The main function that leverages packages forestFloor and plotly in order to construct a 3d representation of the interaction effects of two variables.

vis2rfi(impInd = c(1, 2), ffObj = NULL, maxDissim = FALSE,
  seed = 875, rsf = 0.25, rsf_sub = 1/3, scaleXY = TRUE,
  outer = list(FUN = "*"), smoother = FALSE, df = c(4, 4),
  length_out = NULL, cfcLabel = "Combined FCs", colors = "Blues",
  alpha = 1, highlightcolor = "#ff0000", ...)

Arguments

impInd

Importance index. An integer vector of length 2 containing the variable order of importance as given by the random forest algorithm. Integer values should be less than 20 so that the interaction effect between pairs of features in the top 20 set of random forest importance is shown. The default is 1:2 or the first two most important features.

ffObj

The object of class forestFloor_regression or forestFloor_multiClass (where the latter has not been tested yet) obtained after running the forestFloor function on a random forest object. See the corresponding documentation for details.

maxDissim

Whether to subsample the data using a maximum dissimilarity approach as per the maxDissimProgBar function. Logical. Default is FALSE.

seed

An integer value for setting the seed at the subsampling step. Default is 875. Setting a different seed will snatch a different sample of cases from the data, thus experimenting with this parameter can produce various visualizations of from the same pool of data.

rsf

Random sample frequency of the data. Numeric between 0 and 1. Since a subsampling approach is used, this value is expected to be small (depending on the data row size), and if chosen large then an error or a warning message is given. Default is 25% of the data row size.

rsf_sub

Applicable if maxDissim = TRUE. The percentage of rsf which is set aside for extracting maximally dissimilar cases. Numeric. Default is 33% of rsf.

scaleXY

Should the variables in the interaction be standardized? Logical. Default is TRUE.

outer

Further arguments passed to outer function, mainly FUN, as default is "*" or to multiply the effects. In addition, since effects of 2way interactions are seeked, this should be a two variable function, else an error is thrown. See the examples section.

smoother

Whether a smoother should be applied to the construction of the 3d 2way interaction surface. Logical with default FALSE. Currently GAMs are used with the built-in nonparametric smoothing terms that are indicated by s for smoothing splines. See gam. Depending on the nature of the data, the smoother can produce 3d planes that more clearly show if the 2 way interaction effect is present and how significant it is i.e. the more vertical the plance the higher the interaction significance.

df

The target equivalent degrees of freedom, used as a smoothing parameter. Similarly as in s. A numeric vector of length two with default c(4,4).

length_out

The number of equally spaced values within the subsampled range of each of the two variables forming the interaction. Same as in seq. If NULL the default length is the row size of the subsample. For even faster but coarser 3d interaction surfaces, this parameter can be set to a smaller value, as above, in the spirit of visualisation experimentation.

cfcLabel

A character label of the z-axis in the 3d plot, which corresponds to the combined feature contribution function as given in the outer argument above. Default value is "Combined FCs".

colors

Same as in plot_ly. Useful for color experimentation. Defaut is "Blues". Consult this comprehensive list of colors in R. A few notable options for this parameter, and taken from the above link, are the following:

  • viridis::inferno(n=5)

  • grDevices::heat.colors(n=5) or grDevices::rainbow(n=5)

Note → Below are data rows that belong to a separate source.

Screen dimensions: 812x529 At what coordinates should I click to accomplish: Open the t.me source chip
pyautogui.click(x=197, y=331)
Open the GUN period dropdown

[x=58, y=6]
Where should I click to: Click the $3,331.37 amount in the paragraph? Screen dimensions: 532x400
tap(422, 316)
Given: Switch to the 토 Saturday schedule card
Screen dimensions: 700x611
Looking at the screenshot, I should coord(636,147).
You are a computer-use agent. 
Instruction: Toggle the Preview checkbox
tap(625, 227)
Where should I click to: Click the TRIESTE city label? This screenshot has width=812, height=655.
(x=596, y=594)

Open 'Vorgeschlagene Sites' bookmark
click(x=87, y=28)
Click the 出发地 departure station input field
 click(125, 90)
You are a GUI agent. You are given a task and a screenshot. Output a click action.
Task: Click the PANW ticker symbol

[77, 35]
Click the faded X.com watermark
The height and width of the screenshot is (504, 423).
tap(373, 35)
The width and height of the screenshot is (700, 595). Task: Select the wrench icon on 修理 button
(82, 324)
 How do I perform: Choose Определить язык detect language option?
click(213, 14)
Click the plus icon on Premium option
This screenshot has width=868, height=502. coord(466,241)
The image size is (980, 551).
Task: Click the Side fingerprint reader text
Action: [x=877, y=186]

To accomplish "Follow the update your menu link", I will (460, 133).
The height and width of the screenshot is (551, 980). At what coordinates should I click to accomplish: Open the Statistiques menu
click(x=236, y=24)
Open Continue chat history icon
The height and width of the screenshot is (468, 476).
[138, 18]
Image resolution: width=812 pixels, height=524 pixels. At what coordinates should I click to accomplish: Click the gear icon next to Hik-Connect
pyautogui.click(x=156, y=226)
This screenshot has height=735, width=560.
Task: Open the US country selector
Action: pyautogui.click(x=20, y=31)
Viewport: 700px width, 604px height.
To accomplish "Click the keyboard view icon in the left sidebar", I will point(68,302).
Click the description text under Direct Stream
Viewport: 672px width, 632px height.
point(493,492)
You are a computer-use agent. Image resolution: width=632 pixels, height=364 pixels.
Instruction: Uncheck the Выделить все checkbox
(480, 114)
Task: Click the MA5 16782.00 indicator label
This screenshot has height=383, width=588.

  • oompaBase::cyanyellow(5)

  • palr::sstPal(5)

  • pals::ocean.curl(5)

  • scico::scico(10,palette = "berlin") or scico::scico(10,palette = "oleron")

alpha

Same as in plot_ly. Default is 1.

highlightcolor

Same as in plot_ly. Default is "#ff0000 ".

...

Further arguments passed to maxDissimProgBar function.

Value

A 3d plotly visualization showing the combined random forest feature contribution of the two-way interaction. If the run is assigned, similarly an object of class "plotly" and "htmlwidget".

Details

See vignette("vis2rfi") for a tutorial/guide on how the package can be used.

See also

Examples

# NOT RUN {
# See vignette for a more detailed introduction.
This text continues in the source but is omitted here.